Home > Docs > Runbooks > Security Incident

Incident Response Runbook — Security Events¶

Note

Quick Summary: Step-by-step incident response procedures for CSA-in-a-Box security events, including severity classification (P1-P4), containment steps, investigation KQL queries, common scenarios (exposed keys, token leaks, policy violations, pipeline tampering), evidence preservation, and communication templates.

✅ Before First Use — Customization Checklist (CSA-0070)¶

This runbook ships with placeholder contacts. It is not safe to invoke in a live incident until your organisation has completed the items below. Check each off in a PR against this file so the runbook history reflects who customised which fields and when.

Populate the Contact Information table with your Platform Team Lead, Security Officer, Data Protection Officer, and Legal Counsel. Remove the *(set via ...)* stubs.
Replace generic Azure Support link with your organisation's Azure TAM / Premier Support channel if applicable.
Wire up an on-call rotation in PagerDuty / OpsGenie / Teams Shifts — paste the on-call URL into the Contact table.
Confirm your SOC queue address (DL) for the internal notification template under Communication Templates.
Add any region-specific legal notification windows (e.g. GDPR 72-hour DPO notification, HIPAA 60-day breach notification).
Update the Last Drilled banner above and the Drill Log after each tabletop / live drill.

Warning

Do not remove this section after first use.

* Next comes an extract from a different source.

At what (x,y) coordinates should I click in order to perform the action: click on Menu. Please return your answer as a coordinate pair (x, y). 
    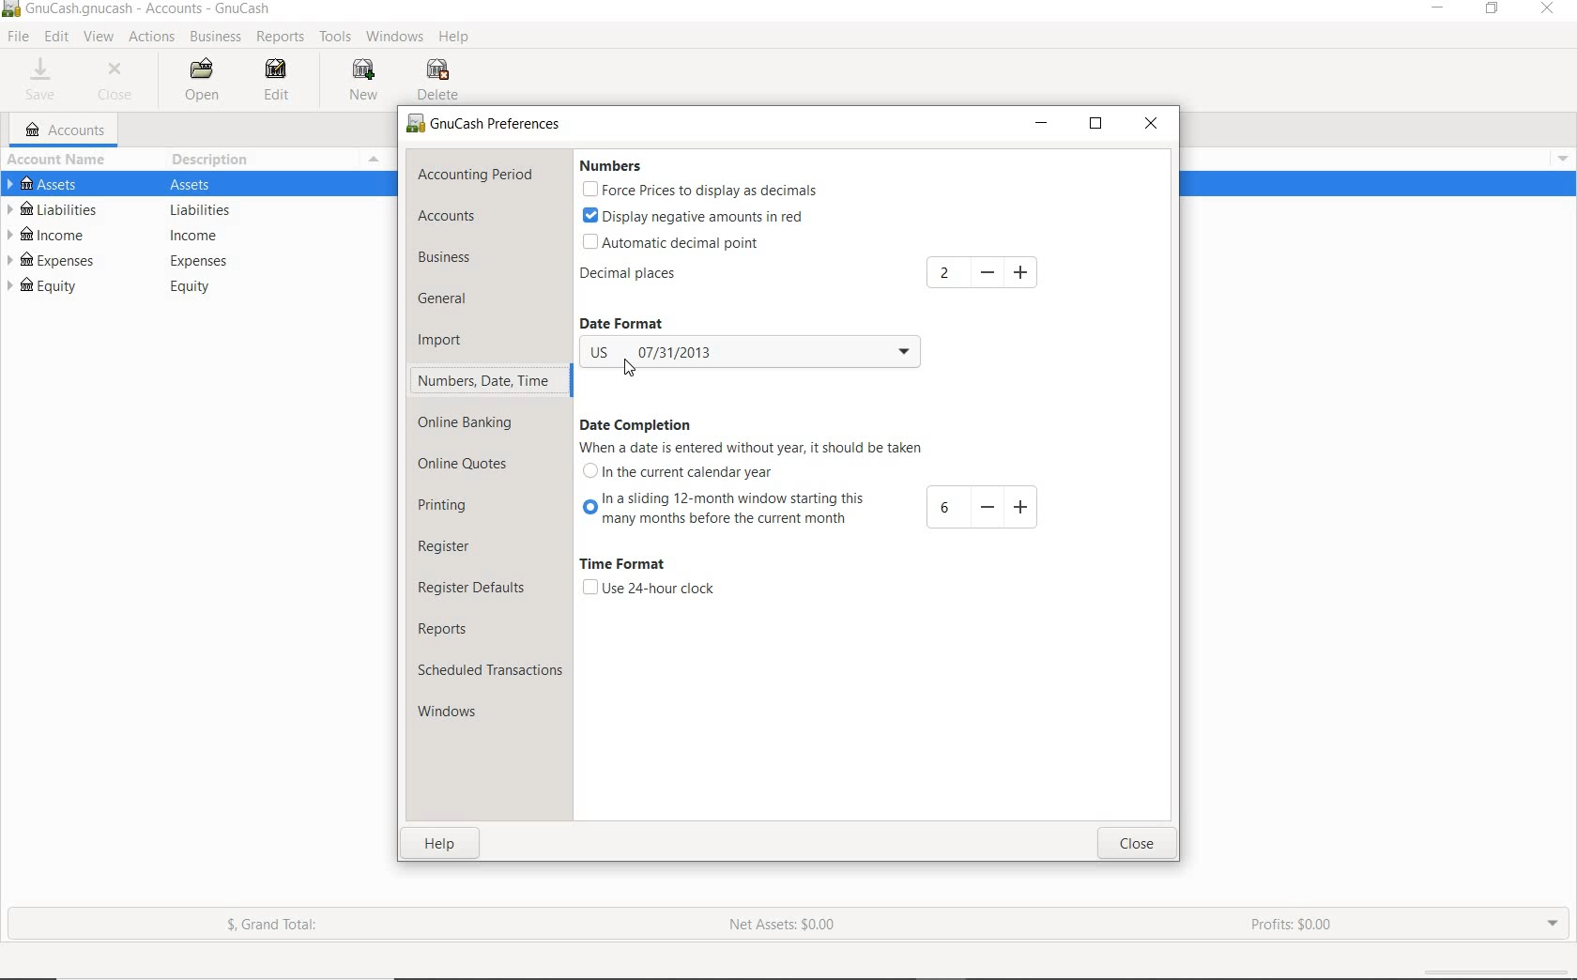
    Looking at the image, I should click on (372, 160).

New operators need the same onboarding pass on every fork / airgapped deployment.

📑 Table of Contents¶

📋 Scope
🔒 Severity Classification
🚀 Initial Response (All Severities)
💡 Common Scenarios
📋 Evidence Preservation Checklist
📝 Communication Templates
- Internal notification (P1/P2)
- Stakeholder update
📎 Contact Information

📋 Scope¶

This runbook covers security incidents detected on the CSA-in-a-Box data platform, including unauthorized access, data exfiltration, and configuration tampering.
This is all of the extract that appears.